Portalska - The Effect of Donor Variation and Senescence on Endothelial Differentiation of Human Mesenchymal Stromal Cells

Karolina Janeczek Portalska, Nathalie Groen, Guido Krenning, Nicole Georgi, Anouk Mentink, Martin C. Harmsen, Clemens van Blitterswijk, and Jan de Boer

Tissue Engineering Part A - 2013


Application of autologous cells is considered for a broad range of regenerative therapies because it is not
surrounded by the immunological and ethical issues of allo- or xenogenic cells. However, isolation, expansion,
and application of autologous cells do suffer from variability in therapeutic efficacy due to donor to donor
differences and due to prolonged culture.

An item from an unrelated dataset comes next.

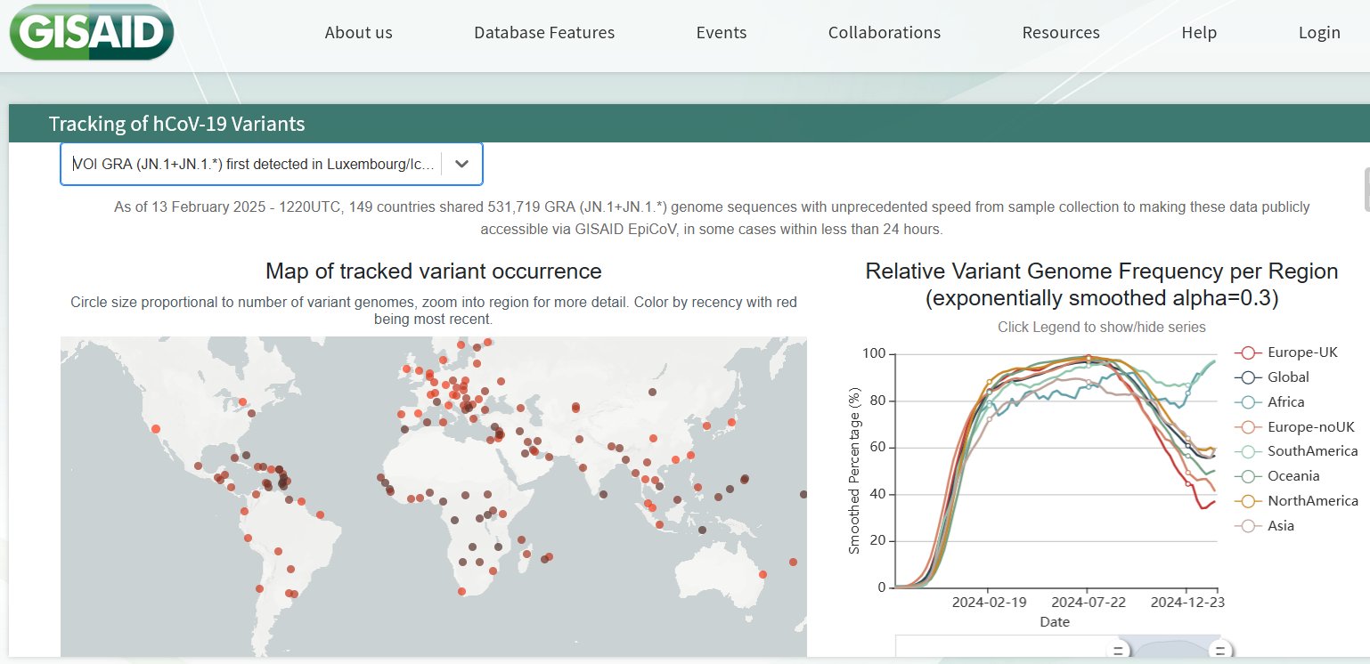Open the Database Features menu

point(543,33)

One important source of autologous cells is mesenchymal stromal cells
(MSCs), which can differentiate toward endothelial-like cells, thus making them an ideal candidate as cell source
for tissue vascularization. Here we screened MSCs from 20 donors for their endothelial differentiation capacity
and correlated it with the gene expression profile of the whole genome in the undifferentiated state. Cells of all
donors were able to form tubes on Matrigel and induced the expression of endothelial genes, although with
quantitative differences. In addition, we analyzed the effect of prolonged in vitro expansion on the multipotency
of human MSCs and found that endothelial differentiation is only mildly sensitive to expansion-induced loss of
differentiation as compared to osteogenic and adipogenic differentiation. Our results show the robustness of the
endothelial differentiation protocol and the gene expression data give insight in the differences in endothelial
differentiation between donors.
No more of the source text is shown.